August 12, 2015

Inside the Zestimate: Data Science at Zillow

Alex Woodie

If you’re like most homeowners, you probably sneak a peek at your ‘Zestimate’ from time to time to see how your home’s value might have changed. Getting a Zestimate is very easy and straightforward for users, but behind the scenes, there’s a hefty amount of data science that goes into the equation.

The Zestimate is a core part of Zillow’s offering, and is critical for the company’s business model. The figure is an estimated market value that’s based on a number of public and user-submitted data, including physical attributes, like location, lot size, square footage, and number of bedrooms and bathrooms. Historical data like real-estate transfers and tax information is also factored in, as are sales of comparable houses in a neighborhood.

Three times per week, Zillow updates its Zetimate for 110 million homes in the U.S., as well as the Rental Zestimate for 100 million homes. The company has also gone back in time to create historical Zestimates, which help it to track how property values have changed over time and improve the current Zestimate.

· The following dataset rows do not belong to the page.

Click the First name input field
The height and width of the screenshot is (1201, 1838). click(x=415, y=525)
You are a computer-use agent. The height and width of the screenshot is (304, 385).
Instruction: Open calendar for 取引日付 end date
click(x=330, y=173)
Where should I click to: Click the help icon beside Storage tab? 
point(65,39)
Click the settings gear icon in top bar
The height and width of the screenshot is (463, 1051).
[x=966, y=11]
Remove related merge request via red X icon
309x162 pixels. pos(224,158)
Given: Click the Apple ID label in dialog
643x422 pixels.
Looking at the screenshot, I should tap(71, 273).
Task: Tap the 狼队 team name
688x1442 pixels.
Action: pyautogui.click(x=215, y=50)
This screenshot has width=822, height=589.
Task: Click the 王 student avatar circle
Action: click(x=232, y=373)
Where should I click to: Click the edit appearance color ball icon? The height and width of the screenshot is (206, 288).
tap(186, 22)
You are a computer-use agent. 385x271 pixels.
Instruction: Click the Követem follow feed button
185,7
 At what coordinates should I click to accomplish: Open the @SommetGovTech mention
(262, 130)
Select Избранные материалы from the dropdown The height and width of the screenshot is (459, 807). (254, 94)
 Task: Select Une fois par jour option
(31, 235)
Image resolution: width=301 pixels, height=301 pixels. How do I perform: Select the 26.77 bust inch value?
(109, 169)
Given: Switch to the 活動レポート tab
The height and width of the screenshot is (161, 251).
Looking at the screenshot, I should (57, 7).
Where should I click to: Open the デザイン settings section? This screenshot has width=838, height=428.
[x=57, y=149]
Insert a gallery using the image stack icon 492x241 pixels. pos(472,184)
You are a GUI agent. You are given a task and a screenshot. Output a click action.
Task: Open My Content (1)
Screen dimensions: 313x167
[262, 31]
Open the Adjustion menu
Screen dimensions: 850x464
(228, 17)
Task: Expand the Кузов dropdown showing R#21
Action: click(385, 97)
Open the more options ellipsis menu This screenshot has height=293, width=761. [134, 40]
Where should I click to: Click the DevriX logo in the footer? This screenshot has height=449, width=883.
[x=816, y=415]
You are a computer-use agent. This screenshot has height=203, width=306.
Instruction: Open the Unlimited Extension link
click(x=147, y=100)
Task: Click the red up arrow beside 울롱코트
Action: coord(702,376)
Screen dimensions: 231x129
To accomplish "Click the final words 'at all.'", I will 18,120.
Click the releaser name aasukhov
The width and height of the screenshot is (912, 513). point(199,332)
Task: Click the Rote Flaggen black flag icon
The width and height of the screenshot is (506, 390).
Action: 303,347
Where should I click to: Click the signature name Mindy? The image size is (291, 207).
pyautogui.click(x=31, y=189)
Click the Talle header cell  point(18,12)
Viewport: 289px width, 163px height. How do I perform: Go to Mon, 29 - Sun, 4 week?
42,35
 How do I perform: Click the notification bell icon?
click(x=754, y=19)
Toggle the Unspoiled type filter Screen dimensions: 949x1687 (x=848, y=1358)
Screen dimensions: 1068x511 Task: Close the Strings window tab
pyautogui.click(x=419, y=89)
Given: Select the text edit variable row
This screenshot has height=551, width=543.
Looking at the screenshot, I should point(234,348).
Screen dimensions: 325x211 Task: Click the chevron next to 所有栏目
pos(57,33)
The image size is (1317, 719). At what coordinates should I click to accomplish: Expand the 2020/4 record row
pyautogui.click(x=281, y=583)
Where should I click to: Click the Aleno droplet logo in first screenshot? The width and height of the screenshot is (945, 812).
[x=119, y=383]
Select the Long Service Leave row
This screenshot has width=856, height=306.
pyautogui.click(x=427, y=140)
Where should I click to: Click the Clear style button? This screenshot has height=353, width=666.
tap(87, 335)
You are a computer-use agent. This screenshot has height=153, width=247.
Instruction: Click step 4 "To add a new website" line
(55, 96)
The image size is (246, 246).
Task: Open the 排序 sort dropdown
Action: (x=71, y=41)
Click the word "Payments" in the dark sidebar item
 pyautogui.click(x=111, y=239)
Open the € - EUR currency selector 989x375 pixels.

The more data Zillow has on a given home, the more accurate the Zestimate, the company says. The Zestimates are usually accurate to within 10 percent in most American metro areas, Zillow claims. Nationally, the median error rate is 8.3 percent, the company says. The company lets homeowners submit additional information that is not available through public sources, such as the existence of remodels or major upgrades.

How does Zillow handle all these data sources to come up with the Zestimate? Earlier this year, members of Zillow’s data science team shared some of the secrets behind the Zestimate.

Machines Learning About Houses

The data behind the Zestimate is stored in a database that’s 20TB in size, according to this presentation by Zillow’s Senior Data Scientist Nick McClure. The company tracks 103 attributes for each property going back 220 months, and there’s about a two-week time lag in the raw data itself.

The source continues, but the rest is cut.